This week, Ireland and beyond learned of the death of John Hume, a Northern Irish politician widely regarded as one of the most important figures in the recent political history of Ireland and one of the architects of the Northern Ireland peace process. He was named "Ireland's Greatest" in a 2010 public poll by Irish national broadcaster RTÉ to find the greatest person in Ireland's history.
Hume was co-recipient of the 1998 Nobel Peace Prize with David Trimble, and also received both the Gandhi Peace Prize and the Martin Luther King Award. He is the only person to receive the three major peace awards.
Our national broadcasting station RTE sums up his contribution in the following piece
“Mr Hume worked tirelessly to bring an end to the violence in Northern Ireland, reaching out both to paramilitaries and politicians, including those in the United States - the first politician to do so.
In 1994, he took part in a historic meeting at Government Buildings involving then taoiseach Albert Reynolds and Sinn Féin leader Gerry Adams.
Following the meeting the three men issued a joint statement in which they said they were totally and absolutely committed to a democratic and peaceful method of resolving the Northern Ireland conflict. After the 1994 meeting, Mr Hume continued to meet Mr Adams.
A ceasefire was called in 1994 but broke down in 1996. A second ceasefire was called in July 1997, leading to Northern Secretary Mo Mowlam inviting Sinn Féin into multi-party talks at Stormont.
Those talks, chaired by US Senator George Mitchell, ultimately led to the signing of the Good Friday Agreement on 10 April 1998.

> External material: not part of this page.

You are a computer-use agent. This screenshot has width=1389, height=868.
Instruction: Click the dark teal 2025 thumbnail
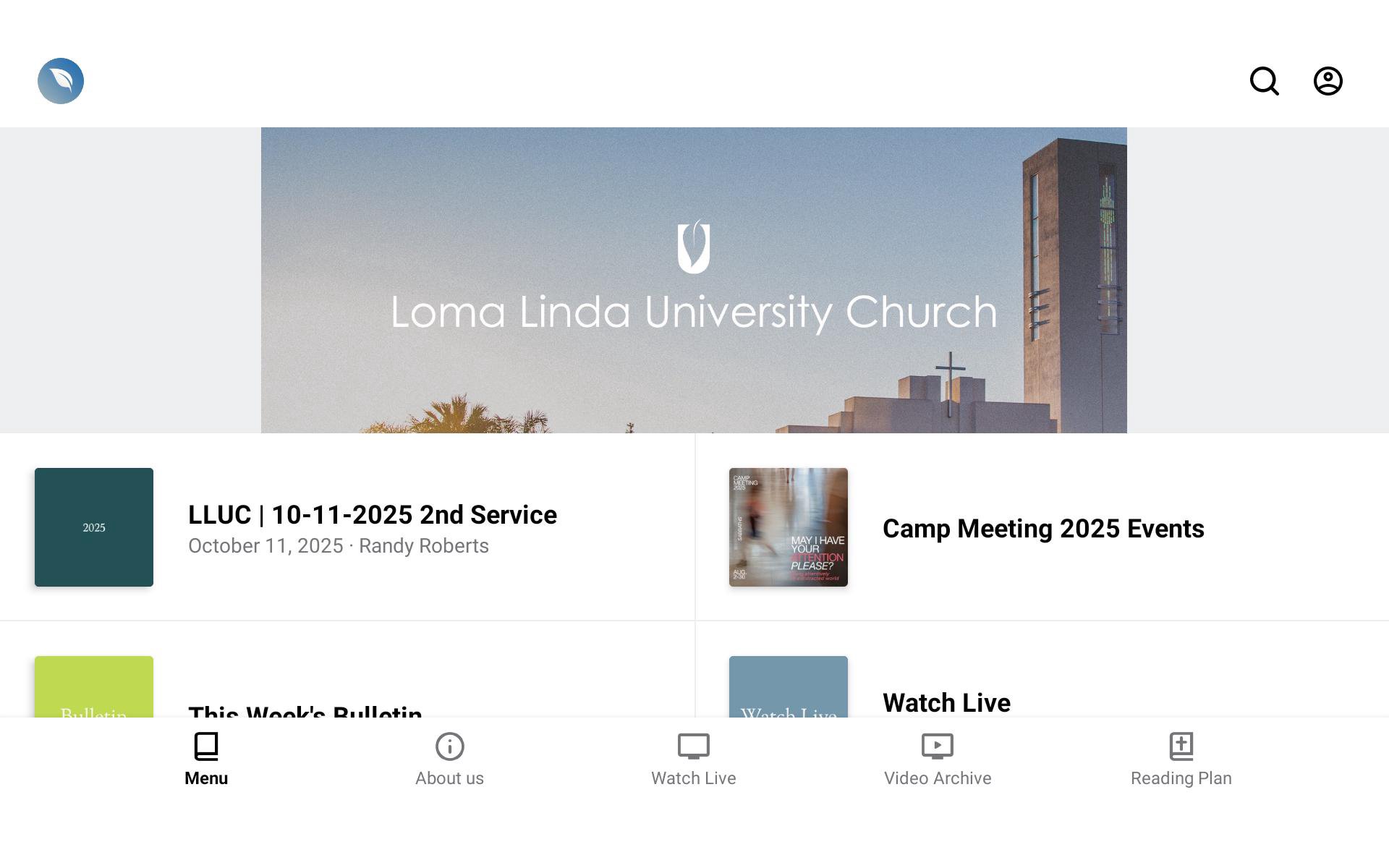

Mr Hume played a key role in the negotiations that, following referendums north and south of the border, led to the establishment of powersharing at Stormont”
To end with some of his famous quotes –
"Ireland is not a romantic dream; it is not a flag; it is 4.5 million people divided into two powerful traditions."
"The solution will be found not on the basis of victory for either, but on the basis of agreement and a partnership between both. The real division of Ireland is not a line drawn on the map, but in the minds and hearts of its people."
"I want to see Ireland as an example to men and women everywhere of what can be achieved by living for ideals, rather than fighting for them, and by viewing each and every person as worthy of respect and honour. I want to see an Ireland of partnership where we wage war on want and poverty, where we reach out to the marginalised and dispossessed, where we build together a future that can be as great as our dreams allow."